Stored items:
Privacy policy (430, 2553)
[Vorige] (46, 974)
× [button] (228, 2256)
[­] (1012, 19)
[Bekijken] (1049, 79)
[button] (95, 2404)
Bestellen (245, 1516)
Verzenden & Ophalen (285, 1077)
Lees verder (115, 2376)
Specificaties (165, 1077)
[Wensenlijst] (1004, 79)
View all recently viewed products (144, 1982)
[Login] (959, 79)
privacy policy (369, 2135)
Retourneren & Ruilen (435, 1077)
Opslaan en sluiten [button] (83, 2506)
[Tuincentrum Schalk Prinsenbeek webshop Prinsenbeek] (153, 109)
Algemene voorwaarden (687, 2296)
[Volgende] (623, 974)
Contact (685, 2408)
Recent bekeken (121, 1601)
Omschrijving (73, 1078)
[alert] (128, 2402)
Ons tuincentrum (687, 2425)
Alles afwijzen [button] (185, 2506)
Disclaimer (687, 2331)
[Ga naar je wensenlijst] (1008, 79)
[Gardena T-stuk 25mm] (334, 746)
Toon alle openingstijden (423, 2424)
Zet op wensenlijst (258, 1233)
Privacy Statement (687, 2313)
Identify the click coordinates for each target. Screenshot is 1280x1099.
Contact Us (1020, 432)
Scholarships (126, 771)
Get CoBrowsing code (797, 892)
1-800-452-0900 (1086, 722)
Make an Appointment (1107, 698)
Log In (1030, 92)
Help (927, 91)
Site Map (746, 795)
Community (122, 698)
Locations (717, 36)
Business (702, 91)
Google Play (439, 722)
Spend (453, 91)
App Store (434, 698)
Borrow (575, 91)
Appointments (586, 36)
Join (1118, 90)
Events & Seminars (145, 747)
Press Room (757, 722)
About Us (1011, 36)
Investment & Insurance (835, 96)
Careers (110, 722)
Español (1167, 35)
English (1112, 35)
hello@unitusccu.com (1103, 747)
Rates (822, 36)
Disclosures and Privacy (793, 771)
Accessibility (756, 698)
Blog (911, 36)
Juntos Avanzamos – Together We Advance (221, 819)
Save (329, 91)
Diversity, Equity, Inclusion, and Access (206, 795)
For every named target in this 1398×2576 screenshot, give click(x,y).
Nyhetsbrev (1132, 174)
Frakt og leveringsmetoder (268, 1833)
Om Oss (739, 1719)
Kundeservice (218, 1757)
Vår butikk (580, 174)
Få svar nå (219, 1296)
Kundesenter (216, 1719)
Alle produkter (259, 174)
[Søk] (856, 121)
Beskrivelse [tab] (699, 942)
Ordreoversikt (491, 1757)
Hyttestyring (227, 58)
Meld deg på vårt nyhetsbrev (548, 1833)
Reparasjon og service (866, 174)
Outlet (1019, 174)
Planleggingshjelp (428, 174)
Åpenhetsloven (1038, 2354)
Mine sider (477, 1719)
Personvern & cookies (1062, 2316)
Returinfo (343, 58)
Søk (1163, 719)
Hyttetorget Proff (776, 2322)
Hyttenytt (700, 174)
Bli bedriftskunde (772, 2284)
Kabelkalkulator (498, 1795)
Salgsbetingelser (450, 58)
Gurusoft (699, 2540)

Directions for this task: Word for word, restate the lines above.

Response to the exercise:
Privacy policy (430, 2553)
[Vorige] (46, 974)
× [button] (228, 2256)
[­] (1012, 19)
[Bekijken] (1049, 79)
[button] (95, 2404)
Bestellen (245, 1516)
Verzenden & Ophalen (285, 1077)
Lees verder (115, 2376)
Specificaties (165, 1077)
[Wensenlijst] (1004, 79)
View all recently viewed products (144, 1982)
[Login] (959, 79)
privacy policy (369, 2135)
Retourneren & Ruilen (435, 1077)
Opslaan en sluiten [button] (83, 2506)
[Tuincentrum Schalk Prinsenbeek webshop Prinsenbeek] (153, 109)
Algemene voorwaarden (687, 2296)
[Volgende] (623, 974)
Contact (685, 2408)
Recent bekeken (121, 1601)
Omschrijving (73, 1078)
[alert] (128, 2402)
Ons tuincentrum (687, 2425)
Alles afwijzen [button] (185, 2506)
Disclaimer (687, 2331)
[Ga naar je wensenlijst] (1008, 79)
[Gardena T-stuk 25mm] (334, 746)
Toon alle openingstijden (423, 2424)
Zet op wensenlijst (258, 1233)
Privacy Statement (687, 2313)
Identify the click coordinates for each target. Screenshot is 1280x1099.
Contact Us (1020, 432)
Scholarships (126, 771)
Get CoBrowsing code (797, 892)
1-800-452-0900 (1086, 722)
Make an Appointment (1107, 698)
Log In (1030, 92)
Help (927, 91)
Site Map (746, 795)
Community (122, 698)
Locations (717, 36)
Business (702, 91)
Google Play (439, 722)
Spend (453, 91)
App Store (434, 698)
Borrow (575, 91)
Appointments (586, 36)
Join (1118, 90)
Events & Seminars (145, 747)
Press Room (757, 722)
About Us (1011, 36)
Investment & Insurance (835, 96)
Careers (110, 722)
Español (1167, 35)
English (1112, 35)
hello@unitusccu.com (1103, 747)
Rates (822, 36)
Disclosures and Privacy (793, 771)
Accessibility (756, 698)
Blog (911, 36)
Juntos Avanzamos – Together We Advance (221, 819)
Save (329, 91)
Diversity, Equity, Inclusion, and Access (206, 795)
For every named target in this 1398×2576 screenshot, give click(x,y).
Nyhetsbrev (1132, 174)
Frakt og leveringsmetoder (268, 1833)
Om Oss (739, 1719)
Kundeservice (218, 1757)
Vår butikk (580, 174)
Få svar nå (219, 1296)
Kundesenter (216, 1719)
Alle produkter (259, 174)
[Søk] (856, 121)
Beskrivelse [tab] (699, 942)
Ordreoversikt (491, 1757)
Hyttestyring (227, 58)
Meld deg på vårt nyhetsbrev (548, 1833)
Reparasjon og service (866, 174)
Outlet (1019, 174)
Planleggingshjelp (428, 174)
Åpenhetsloven (1038, 2354)
Mine sider (477, 1719)
Personvern & cookies (1062, 2316)
Returinfo (343, 58)
Søk (1163, 719)
Hyttetorget Proff (776, 2322)
Hyttenytt (700, 174)
Bli bedriftskunde (772, 2284)
Kabelkalkulator (498, 1795)
Salgsbetingelser (450, 58)
Gurusoft (699, 2540)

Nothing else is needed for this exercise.